Net Income Meaning and Calculating

Net Income Meaning and Calculating

Net income is the accounting profit amount that a company has left after paying its expenses. It is determined by net sales revenue and cost, general and administrative expenses, depreciation and amortization, interest expenses, taxes, and other expenses.

Net income is the last line on the income statement itself. Some income statements will have a separate section at the bottom that reconciles opening retained earnings to ending retained earnings through net income and dividends.

Net Income Names

The company’s income statement has three used names:

  • Net profit;
  • Net profit;
  • Net revenue.

All three terms mean the same thing, which can confuse newbies to finance and accounting.

Key Findings

Business owners, shareholders, or investors in business development can share net profit.

Investors and banks consider net income to decide if investing in or lending money to a business is affordable. Accounting software helps keep track of financial performance, including net income.

Net Income Businesses Explanation

Net income is the business’s profit after paying all expenses for a certain period, fiscal year, or quarter. These expenses include the reasonable production costs, operating fees, non-operating expenses, and taxes, all of which are subtracted from the company’s total income to arrive at net income.

Some small businesses are starting to track expenses and income with a simple spreadsheet, but even small companies and startups can benefit from accounting software.

Gross Income Meaning

Gross income is the total amount business earns before expenses are deducted. Think of it as the profit you make from the services you provide — the sum of all your customer bills before any deductions, taxes, or withholdings.

Why is Gross Income Significant?

Gross income is an excellent way to evaluate your business’s earning potential and how you perform year after year. By viewing your various revenue streams, you can see which clients and which types of projects generate the most and most negligible revenue. This understanding can influence the decision of putting time and effort or determine the future business goals you set.

Why is Net Income Significant?

Net income helps you understand the health of your business. For example, if your gross income significantly exceeds your net income year after year, you can evaluate your expenses line by line to see what you can exclude or overestimate.

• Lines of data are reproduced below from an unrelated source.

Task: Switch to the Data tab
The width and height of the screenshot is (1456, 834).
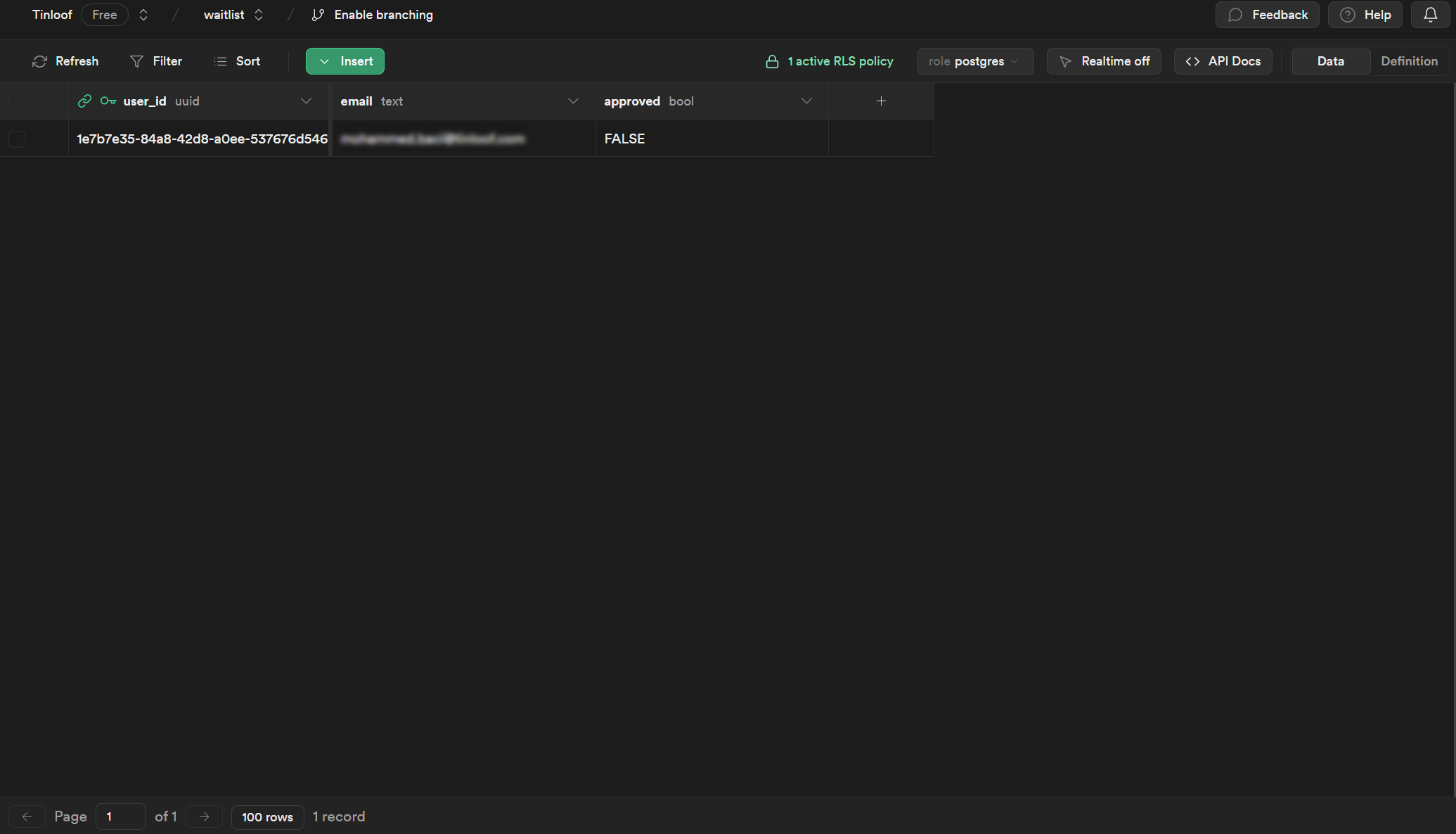Action: pos(1330,62)
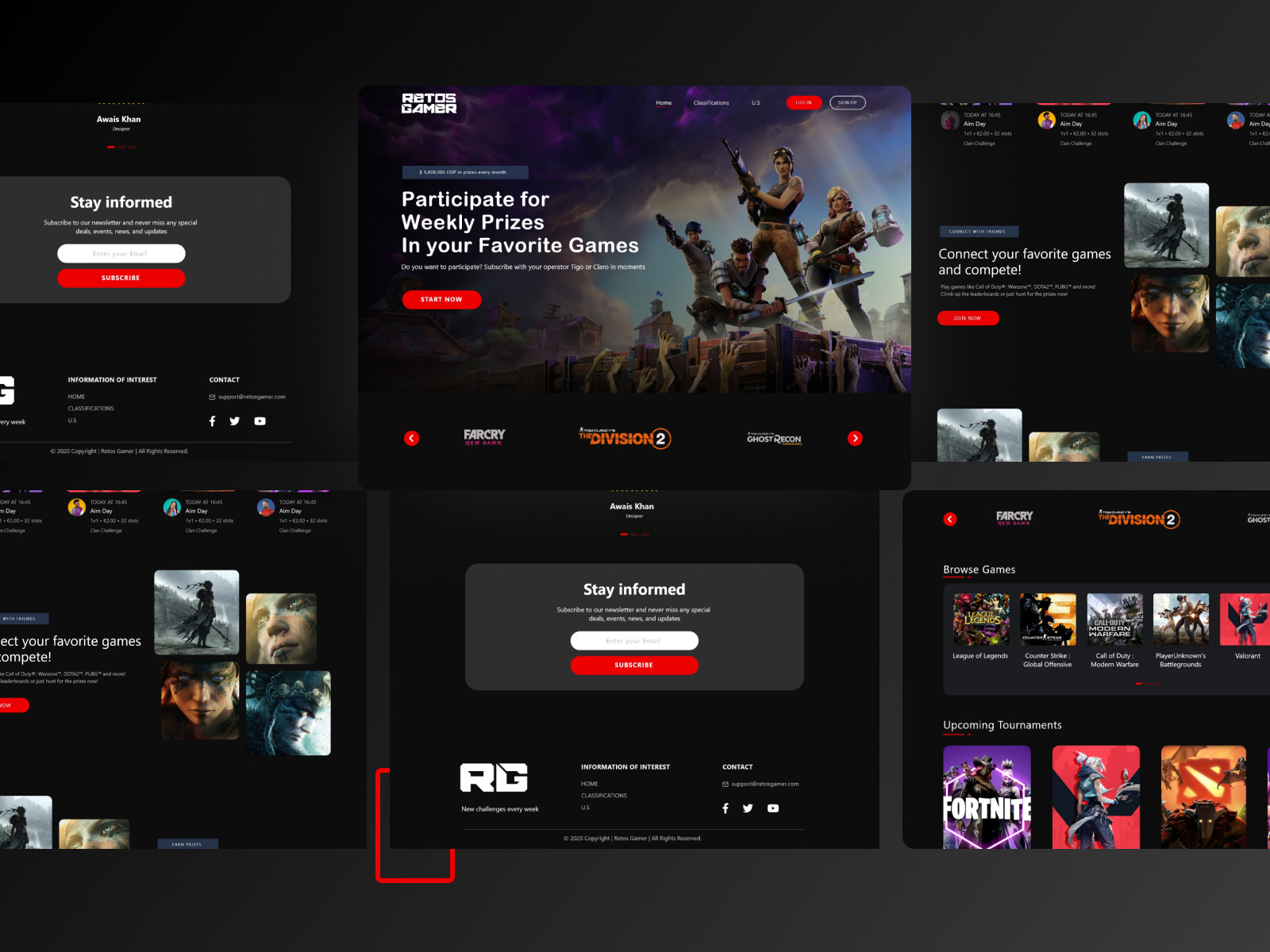Click the Subscribe button under Stay informed
The height and width of the screenshot is (952, 1270).
[634, 665]
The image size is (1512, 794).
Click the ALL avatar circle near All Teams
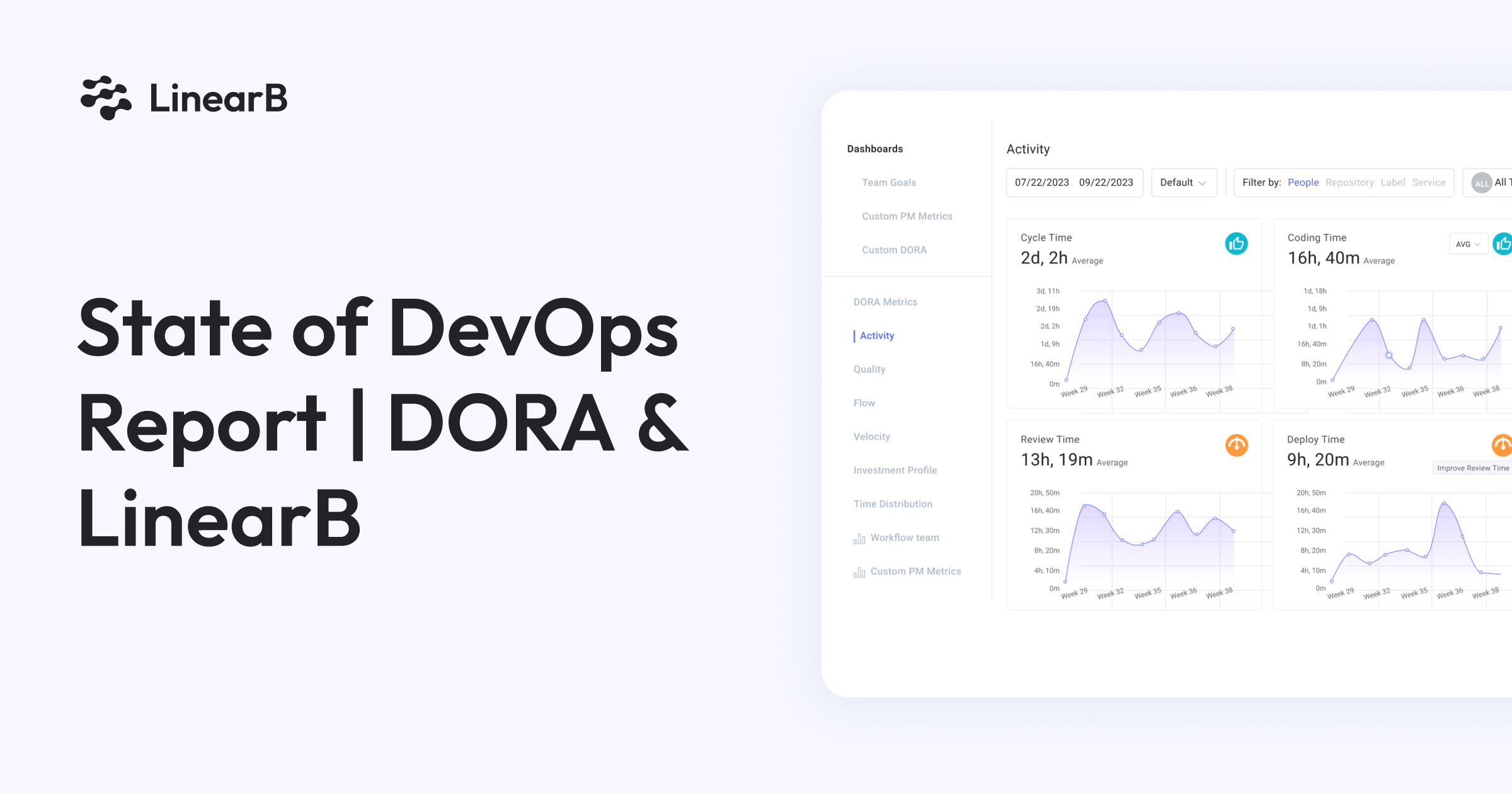pyautogui.click(x=1481, y=182)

Understanding Gross Income and Net Income

Knowing the gross and net income is essential for personally managing finances and small businesses’ successful running. It helps make important decisions about your income choices, such as when to raise your rates, whether certain expenses are necessary, and the types of income, projects, and clients you should focus on.

Gross and net income can give a different perspective on your goals and actions. As a business, gross income can indicate your yearly income, while net income shows how much you earn after expenses. If net income is lower than expected, consider cutting some costs.

Net Income Meaning and Calculating

Net Income Formula

Net profit is the total profit of your company after all business expenses have been deducted. This is the money you leave to pay shareholders, invest in new projects or equipment, pay off debt, or save for the future. Net income is referred to as net income or simply your “bottom line” (because it is at the bottom of the income statement).

The net profit calculating formula:

Revenue – Sold Goods Costs- Expenses = Net Income

The first formula, part revenue less cost of goods sold, is also for gross income.

The net income formula looks like this:

Gross income – Expenses = Net income

The net income formula can be expressed as follows:

Total Revenue – Total Expenses = Net Profit.

Net income can be positive or negative. You have a positive net income when your company has more revenue than expenses. If your total costs exceed your payment, you have a negative net income, also known as a net loss.

You can find the company’s given period net income using the formula above: yearly, quarterly, or monthly, depending on which period is right for your business.

Profitability and ROI

Net income is a handy measure of how profitable a company is in percentage terms compared to its past or other companies.

The method uses the net income margin to decompose the ROE return on equity. The basic formula breaks down ROE into three components:

ROE = Net Income Margin x Total Asset Turnover x Leverage

Analyzing a company’s ROE using this method allows the analyst to determine the company’s operating strategy. We can say that a company with a high ROE uses a product differentiation strategy due to increased net income.


Net profit is the most fundamental indicator in accounting and finance. Higher returns are always preferable to lower returns. Companies can use higher returns to reinvest in new equipment, liquidate the debt, and even pay back shareholders, but higher returns are not always favorable.

Since corporations pay profit taxes, it would be wise for management to minimize tax-based earnings to reduce taxable income. Many companies keep a tax adjustment book at the end of each year to reflect their tax options. Some companies may use LIFO for tax purposes and FIFO for accounting purposes to reduce the income reported on a tax return and apply accelerated depreciation.

Many companies must earn a particular profit to comply with credit covenants with their creditors every year. These covenants present a problem. Management wants to show lower yields to lower taxes. However, they need to show a profit to meet the lender’s requirements. Here you can manipulate profit and net profit. Some revenue recognition rules are applied arbitrarily to meet management’s expectations. That’s why it’s essential to read the footnotes of the financial document and understand the measurements used to find net income in financial statements.